begin Record list

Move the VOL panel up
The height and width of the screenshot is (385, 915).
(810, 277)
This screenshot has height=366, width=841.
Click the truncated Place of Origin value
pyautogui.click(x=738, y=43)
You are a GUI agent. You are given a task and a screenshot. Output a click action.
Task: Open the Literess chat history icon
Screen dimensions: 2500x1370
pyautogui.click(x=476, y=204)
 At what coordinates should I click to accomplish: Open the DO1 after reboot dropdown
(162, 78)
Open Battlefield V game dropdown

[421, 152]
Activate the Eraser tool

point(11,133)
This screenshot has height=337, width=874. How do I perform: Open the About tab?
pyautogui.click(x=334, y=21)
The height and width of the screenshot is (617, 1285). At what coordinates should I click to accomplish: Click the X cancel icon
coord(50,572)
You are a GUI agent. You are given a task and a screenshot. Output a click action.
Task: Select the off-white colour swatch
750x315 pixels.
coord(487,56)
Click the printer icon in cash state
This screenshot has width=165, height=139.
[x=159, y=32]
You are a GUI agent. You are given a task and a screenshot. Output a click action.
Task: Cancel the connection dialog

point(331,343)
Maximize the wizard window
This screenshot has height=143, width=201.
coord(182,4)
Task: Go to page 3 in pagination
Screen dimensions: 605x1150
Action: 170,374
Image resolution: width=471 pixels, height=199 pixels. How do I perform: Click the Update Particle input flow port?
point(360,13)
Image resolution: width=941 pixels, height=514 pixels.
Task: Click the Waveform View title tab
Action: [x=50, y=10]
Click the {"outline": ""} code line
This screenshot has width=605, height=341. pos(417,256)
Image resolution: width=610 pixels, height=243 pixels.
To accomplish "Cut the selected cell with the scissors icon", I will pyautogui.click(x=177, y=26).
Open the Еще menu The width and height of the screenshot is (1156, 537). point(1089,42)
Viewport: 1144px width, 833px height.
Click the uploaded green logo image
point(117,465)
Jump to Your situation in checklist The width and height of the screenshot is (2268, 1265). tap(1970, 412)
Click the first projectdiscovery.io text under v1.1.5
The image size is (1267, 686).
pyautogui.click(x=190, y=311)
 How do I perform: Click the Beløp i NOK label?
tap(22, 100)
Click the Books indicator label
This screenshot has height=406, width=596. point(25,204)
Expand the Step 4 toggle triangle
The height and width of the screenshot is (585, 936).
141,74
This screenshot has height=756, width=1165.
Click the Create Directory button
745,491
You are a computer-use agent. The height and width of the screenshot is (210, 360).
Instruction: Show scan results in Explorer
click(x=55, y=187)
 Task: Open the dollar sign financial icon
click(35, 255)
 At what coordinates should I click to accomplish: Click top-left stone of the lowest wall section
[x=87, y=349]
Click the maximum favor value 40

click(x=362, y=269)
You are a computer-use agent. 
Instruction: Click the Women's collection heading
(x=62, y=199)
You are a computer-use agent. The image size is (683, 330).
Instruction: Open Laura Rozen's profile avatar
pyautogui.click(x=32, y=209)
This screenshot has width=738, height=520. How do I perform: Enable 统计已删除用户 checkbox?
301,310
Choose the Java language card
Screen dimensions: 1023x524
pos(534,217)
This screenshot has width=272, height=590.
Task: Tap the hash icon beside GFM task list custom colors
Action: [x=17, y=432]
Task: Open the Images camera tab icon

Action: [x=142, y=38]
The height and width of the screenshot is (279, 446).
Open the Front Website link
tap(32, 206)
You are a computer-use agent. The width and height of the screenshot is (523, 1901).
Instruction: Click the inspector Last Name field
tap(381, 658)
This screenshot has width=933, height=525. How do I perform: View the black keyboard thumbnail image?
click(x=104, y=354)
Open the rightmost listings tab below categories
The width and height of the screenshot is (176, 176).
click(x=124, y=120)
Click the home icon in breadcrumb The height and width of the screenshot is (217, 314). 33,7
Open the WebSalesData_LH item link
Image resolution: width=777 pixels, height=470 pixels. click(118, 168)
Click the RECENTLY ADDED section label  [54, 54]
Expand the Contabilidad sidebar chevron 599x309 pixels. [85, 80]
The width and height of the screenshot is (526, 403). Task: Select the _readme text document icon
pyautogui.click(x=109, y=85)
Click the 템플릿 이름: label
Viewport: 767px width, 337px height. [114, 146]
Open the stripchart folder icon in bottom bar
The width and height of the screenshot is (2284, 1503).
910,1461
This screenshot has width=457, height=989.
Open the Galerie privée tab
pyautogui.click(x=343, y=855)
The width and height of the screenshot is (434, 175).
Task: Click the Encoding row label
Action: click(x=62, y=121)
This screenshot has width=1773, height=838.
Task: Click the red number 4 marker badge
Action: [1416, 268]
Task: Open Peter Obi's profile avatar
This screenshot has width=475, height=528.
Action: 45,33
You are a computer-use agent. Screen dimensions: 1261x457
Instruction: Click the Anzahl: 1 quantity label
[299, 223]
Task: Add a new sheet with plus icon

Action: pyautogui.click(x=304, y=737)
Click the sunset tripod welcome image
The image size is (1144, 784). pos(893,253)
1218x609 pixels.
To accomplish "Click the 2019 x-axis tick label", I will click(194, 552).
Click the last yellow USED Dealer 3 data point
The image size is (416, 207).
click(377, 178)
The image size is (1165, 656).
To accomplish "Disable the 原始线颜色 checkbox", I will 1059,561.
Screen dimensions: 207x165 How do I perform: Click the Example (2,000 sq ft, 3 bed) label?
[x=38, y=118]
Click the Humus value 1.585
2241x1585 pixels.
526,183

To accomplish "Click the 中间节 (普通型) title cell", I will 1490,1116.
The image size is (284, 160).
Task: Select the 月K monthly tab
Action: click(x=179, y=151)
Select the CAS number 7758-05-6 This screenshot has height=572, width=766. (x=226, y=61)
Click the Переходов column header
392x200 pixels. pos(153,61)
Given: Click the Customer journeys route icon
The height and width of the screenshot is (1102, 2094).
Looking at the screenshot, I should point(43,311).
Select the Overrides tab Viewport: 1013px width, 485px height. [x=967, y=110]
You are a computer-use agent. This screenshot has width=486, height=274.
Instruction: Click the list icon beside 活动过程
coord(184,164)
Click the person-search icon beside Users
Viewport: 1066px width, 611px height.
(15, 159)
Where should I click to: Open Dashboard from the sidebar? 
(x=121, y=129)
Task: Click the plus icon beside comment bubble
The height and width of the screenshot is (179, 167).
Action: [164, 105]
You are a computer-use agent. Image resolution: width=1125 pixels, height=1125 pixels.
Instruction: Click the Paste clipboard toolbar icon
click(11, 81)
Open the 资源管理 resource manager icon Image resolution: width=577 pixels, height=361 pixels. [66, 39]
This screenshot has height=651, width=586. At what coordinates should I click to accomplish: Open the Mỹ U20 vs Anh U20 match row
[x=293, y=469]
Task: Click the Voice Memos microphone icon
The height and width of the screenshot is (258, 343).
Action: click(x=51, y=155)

end Record list

Do this: Edit all of the entries above so that each "GUI agent" becomes "desktop agent", and keep every other line exactly the same.

Answer below:
Move the VOL panel up
The height and width of the screenshot is (385, 915).
(810, 277)
This screenshot has height=366, width=841.
Click the truncated Place of Origin value
pyautogui.click(x=738, y=43)
You are a desktop agent. You are given a task and a screenshot. Output a click action.
Task: Open the Literess chat history icon
Screen dimensions: 2500x1370
pyautogui.click(x=476, y=204)
 At what coordinates should I click to accomplish: Open the DO1 after reboot dropdown
(162, 78)
Open Battlefield V game dropdown

[421, 152]
Activate the Eraser tool

point(11,133)
This screenshot has height=337, width=874. How do I perform: Open the About tab?
pyautogui.click(x=334, y=21)
The height and width of the screenshot is (617, 1285). At what coordinates should I click to accomplish: Click the X cancel icon
coord(50,572)
You are a desktop agent. You are given a task and a screenshot. Output a click action.
Task: Select the off-white colour swatch
750x315 pixels.
coord(487,56)
Click the printer icon in cash state
This screenshot has width=165, height=139.
[x=159, y=32]
You are a desktop agent. You are given a task and a screenshot. Output a click action.
Task: Cancel the connection dialog

point(331,343)
Maximize the wizard window
This screenshot has height=143, width=201.
coord(182,4)
Task: Go to page 3 in pagination
Screen dimensions: 605x1150
Action: 170,374
Image resolution: width=471 pixels, height=199 pixels. How do I perform: Click the Update Particle input flow port?
point(360,13)
Image resolution: width=941 pixels, height=514 pixels.
Task: Click the Waveform View title tab
Action: [x=50, y=10]
Click the {"outline": ""} code line
This screenshot has width=605, height=341. pos(417,256)
Image resolution: width=610 pixels, height=243 pixels.
To accomplish "Cut the selected cell with the scissors icon", I will pyautogui.click(x=177, y=26).
Open the Еще menu The width and height of the screenshot is (1156, 537). point(1089,42)
Viewport: 1144px width, 833px height.
Click the uploaded green logo image
point(117,465)
Jump to Your situation in checklist The width and height of the screenshot is (2268, 1265). tap(1970, 412)
Click the first projectdiscovery.io text under v1.1.5
The image size is (1267, 686).
pyautogui.click(x=190, y=311)
 How do I perform: Click the Beløp i NOK label?
tap(22, 100)
Click the Books indicator label
This screenshot has height=406, width=596. point(25,204)
Expand the Step 4 toggle triangle
The height and width of the screenshot is (585, 936).
141,74
This screenshot has height=756, width=1165.
Click the Create Directory button
745,491
You are a computer-use agent. The height and width of the screenshot is (210, 360).
Instruction: Show scan results in Explorer
click(x=55, y=187)
 Task: Open the dollar sign financial icon
click(35, 255)
 At what coordinates should I click to accomplish: Click top-left stone of the lowest wall section
[x=87, y=349]
Click the maximum favor value 40

click(x=362, y=269)
You are a computer-use agent. 
Instruction: Click the Women's collection heading
(x=62, y=199)
You are a computer-use agent. The image size is (683, 330).
Instruction: Open Laura Rozen's profile avatar
pyautogui.click(x=32, y=209)
This screenshot has width=738, height=520. How do I perform: Enable 统计已删除用户 checkbox?
301,310
Choose the Java language card
Screen dimensions: 1023x524
pos(534,217)
This screenshot has width=272, height=590.
Task: Tap the hash icon beside GFM task list custom colors
Action: [x=17, y=432]
Task: Open the Images camera tab icon

Action: [x=142, y=38]
The height and width of the screenshot is (279, 446).
Open the Front Website link
tap(32, 206)
You are a computer-use agent. The width and height of the screenshot is (523, 1901).
Instruction: Click the inspector Last Name field
tap(381, 658)
This screenshot has width=933, height=525. How do I perform: View the black keyboard thumbnail image?
click(x=104, y=354)
Open the rightmost listings tab below categories
The width and height of the screenshot is (176, 176).
click(x=124, y=120)
Click the home icon in breadcrumb The height and width of the screenshot is (217, 314). 33,7
Open the WebSalesData_LH item link
Image resolution: width=777 pixels, height=470 pixels. click(118, 168)
Click the RECENTLY ADDED section label  [54, 54]
Expand the Contabilidad sidebar chevron 599x309 pixels. [85, 80]
The width and height of the screenshot is (526, 403). Task: Select the _readme text document icon
pyautogui.click(x=109, y=85)
Click the 템플릿 이름: label
Viewport: 767px width, 337px height. [114, 146]
Open the stripchart folder icon in bottom bar
The width and height of the screenshot is (2284, 1503).
910,1461
This screenshot has width=457, height=989.
Open the Galerie privée tab
pyautogui.click(x=343, y=855)
The width and height of the screenshot is (434, 175).
Task: Click the Encoding row label
Action: click(x=62, y=121)
This screenshot has width=1773, height=838.
Task: Click the red number 4 marker badge
Action: [1416, 268]
Task: Open Peter Obi's profile avatar
This screenshot has width=475, height=528.
Action: 45,33
You are a computer-use agent. Screen dimensions: 1261x457
Instruction: Click the Anzahl: 1 quantity label
[299, 223]
Task: Add a new sheet with plus icon

Action: pyautogui.click(x=304, y=737)
Click the sunset tripod welcome image
The image size is (1144, 784). pos(893,253)
1218x609 pixels.
To accomplish "Click the 2019 x-axis tick label", I will click(194, 552).
Click the last yellow USED Dealer 3 data point
The image size is (416, 207).
click(377, 178)
The image size is (1165, 656).
To accomplish "Disable the 原始线颜色 checkbox", I will 1059,561.
Screen dimensions: 207x165 How do I perform: Click the Example (2,000 sq ft, 3 bed) label?
[x=38, y=118]
Click the Humus value 1.585
2241x1585 pixels.
526,183

To accomplish "Click the 中间节 (普通型) title cell", I will 1490,1116.
The image size is (284, 160).
Task: Select the 月K monthly tab
Action: click(x=179, y=151)
Select the CAS number 7758-05-6 This screenshot has height=572, width=766. (x=226, y=61)
Click the Переходов column header
392x200 pixels. pos(153,61)
Given: Click the Customer journeys route icon
The height and width of the screenshot is (1102, 2094).
Looking at the screenshot, I should point(43,311).
Select the Overrides tab Viewport: 1013px width, 485px height. [x=967, y=110]
You are a computer-use agent. This screenshot has width=486, height=274.
Instruction: Click the list icon beside 活动过程
coord(184,164)
Click the person-search icon beside Users
Viewport: 1066px width, 611px height.
(15, 159)
Where should I click to: Open Dashboard from the sidebar? 
(x=121, y=129)
Task: Click the plus icon beside comment bubble
The height and width of the screenshot is (179, 167).
Action: [164, 105]
You are a computer-use agent. Image resolution: width=1125 pixels, height=1125 pixels.
Instruction: Click the Paste clipboard toolbar icon
click(11, 81)
Open the 资源管理 resource manager icon Image resolution: width=577 pixels, height=361 pixels. [66, 39]
This screenshot has height=651, width=586. At what coordinates should I click to accomplish: Open the Mỹ U20 vs Anh U20 match row
[x=293, y=469]
Task: Click the Voice Memos microphone icon
The height and width of the screenshot is (258, 343).
Action: click(x=51, y=155)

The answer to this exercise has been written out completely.